PAPA
ELEVA CARISMA
‘que os
populares disseram!’
Quando aguardava no centro do Rio pelo primeiro
desfile de Francisco no papamóvel, a bibliotecária de Niterói Maria Alice
Ferreira, 54 anos, ofereceu sua análise particular sobre a evolução recente do
governo da Igreja: - João Paulo II era aquela simpatia. Bento XVI tinha lá o
jeitão dele, mas era capacitado. Agora, esse papa Francisco não tem explicação.
Ele é uma simpatia maior ainda, carismático demais. - Instantes depois, quando
o papamóvel assomou na esquina e um Francisco sorridente apareceu, beijando
crianças e atiçando a massa ao vibrar como se comemorasse um gol do San
Lorenzo, seu time na Argentina, Maria Alice deu uma demonstração prática de sua
tese. Perdeu as estribeiras e gritou, emocionada. Perto dela, Paula Arcoverde,
28 anos, que conseguira escapar do serviço para ver o Pontífice, surpreendeu-se
com as lágrimas que jorravam e escorriam por seu rosto enquanto o Papa passava.

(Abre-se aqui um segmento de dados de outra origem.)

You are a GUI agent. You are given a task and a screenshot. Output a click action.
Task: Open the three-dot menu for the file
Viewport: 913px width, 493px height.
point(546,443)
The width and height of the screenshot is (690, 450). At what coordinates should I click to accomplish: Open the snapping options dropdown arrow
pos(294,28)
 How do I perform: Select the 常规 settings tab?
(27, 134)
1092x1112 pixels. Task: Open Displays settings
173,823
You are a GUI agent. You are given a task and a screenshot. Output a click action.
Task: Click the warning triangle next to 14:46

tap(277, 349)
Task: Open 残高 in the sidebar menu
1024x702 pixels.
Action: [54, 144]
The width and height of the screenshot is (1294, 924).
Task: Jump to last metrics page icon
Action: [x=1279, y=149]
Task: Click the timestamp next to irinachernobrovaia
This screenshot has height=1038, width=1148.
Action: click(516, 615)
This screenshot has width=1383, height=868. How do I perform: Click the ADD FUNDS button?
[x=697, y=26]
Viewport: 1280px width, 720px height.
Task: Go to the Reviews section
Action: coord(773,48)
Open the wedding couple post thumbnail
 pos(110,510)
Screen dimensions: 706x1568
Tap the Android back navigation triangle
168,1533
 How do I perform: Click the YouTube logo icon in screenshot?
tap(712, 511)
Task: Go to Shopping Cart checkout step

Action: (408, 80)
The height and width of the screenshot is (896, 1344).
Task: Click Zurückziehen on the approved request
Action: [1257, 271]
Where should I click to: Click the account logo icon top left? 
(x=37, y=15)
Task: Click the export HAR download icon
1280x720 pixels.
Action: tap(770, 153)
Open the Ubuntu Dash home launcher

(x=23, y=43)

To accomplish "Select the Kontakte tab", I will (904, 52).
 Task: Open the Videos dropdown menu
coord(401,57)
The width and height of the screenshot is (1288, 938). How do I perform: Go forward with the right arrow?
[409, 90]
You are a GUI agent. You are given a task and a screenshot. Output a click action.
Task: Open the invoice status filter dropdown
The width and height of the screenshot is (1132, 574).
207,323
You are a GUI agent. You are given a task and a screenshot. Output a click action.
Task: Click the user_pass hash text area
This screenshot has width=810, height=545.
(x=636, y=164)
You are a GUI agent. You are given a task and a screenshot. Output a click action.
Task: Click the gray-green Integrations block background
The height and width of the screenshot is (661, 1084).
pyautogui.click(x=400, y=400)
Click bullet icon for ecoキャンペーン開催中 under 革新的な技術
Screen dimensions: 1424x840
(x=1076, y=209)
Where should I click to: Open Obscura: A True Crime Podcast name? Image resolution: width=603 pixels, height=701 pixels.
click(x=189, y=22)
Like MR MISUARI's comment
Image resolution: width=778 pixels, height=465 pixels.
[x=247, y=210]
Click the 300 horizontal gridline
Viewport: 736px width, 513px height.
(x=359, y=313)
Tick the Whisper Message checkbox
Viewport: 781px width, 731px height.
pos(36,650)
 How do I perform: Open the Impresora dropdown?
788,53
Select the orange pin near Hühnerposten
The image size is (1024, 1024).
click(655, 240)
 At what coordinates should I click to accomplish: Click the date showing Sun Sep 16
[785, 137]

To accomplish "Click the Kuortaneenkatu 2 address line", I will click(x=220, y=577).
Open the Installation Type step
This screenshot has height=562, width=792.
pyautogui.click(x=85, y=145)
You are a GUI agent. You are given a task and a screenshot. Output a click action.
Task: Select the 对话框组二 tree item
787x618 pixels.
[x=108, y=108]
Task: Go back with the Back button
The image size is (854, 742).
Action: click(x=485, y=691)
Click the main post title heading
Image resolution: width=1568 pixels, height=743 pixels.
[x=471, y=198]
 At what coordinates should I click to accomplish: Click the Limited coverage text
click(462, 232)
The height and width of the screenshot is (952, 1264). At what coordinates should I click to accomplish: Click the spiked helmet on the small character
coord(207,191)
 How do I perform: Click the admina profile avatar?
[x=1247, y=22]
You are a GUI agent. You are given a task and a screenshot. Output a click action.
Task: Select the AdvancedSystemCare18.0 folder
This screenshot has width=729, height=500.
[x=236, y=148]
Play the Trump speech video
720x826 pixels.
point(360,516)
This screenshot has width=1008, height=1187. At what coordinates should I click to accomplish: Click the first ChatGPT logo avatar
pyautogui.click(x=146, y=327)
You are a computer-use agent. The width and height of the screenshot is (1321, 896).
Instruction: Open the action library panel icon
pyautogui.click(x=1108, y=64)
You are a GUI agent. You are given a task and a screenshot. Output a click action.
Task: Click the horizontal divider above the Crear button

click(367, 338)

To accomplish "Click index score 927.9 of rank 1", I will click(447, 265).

- Reações comovidas e exaltadas repetiram-se durante toda a semana, no Rio ou
em Aparecida (SP), por onde quer que Francisco passe. Elas foram definidas como
profundas manifestações de fé, mas era difícil distingui-las da atitude de um
fã diante do astro da música pop ou do cinema que idolatra. - Na noite de
quinta-feira, por exemplo, na acolhida que o Papa fez a cerca de 1 milhão de
pessoas na Praia de Copacabana, Lorena Portugal, 14 anos, sustentou por mais de
um minuto um grito estridente e agudo, como o de uma beatlemaníaca diante de
John Lennon, na hora em que Francisco passou diante dela de papamóvel. Quando
ficou a dois metros de Francisco, Lorena não se aguentou: - Perto dela, uma
mulher havia estremecido só de ver, no telão, o Papa subir no papamóvel e
acomodar-se na poltrona branca estofada do veículo. - Ai, meu Deus, é muita
santidade! - exclamou. - Em todos os eventos com o Pontífice, os fiéis
submeteram-se a horas de espera, a aglomerações sufocantes e a frio e chuva.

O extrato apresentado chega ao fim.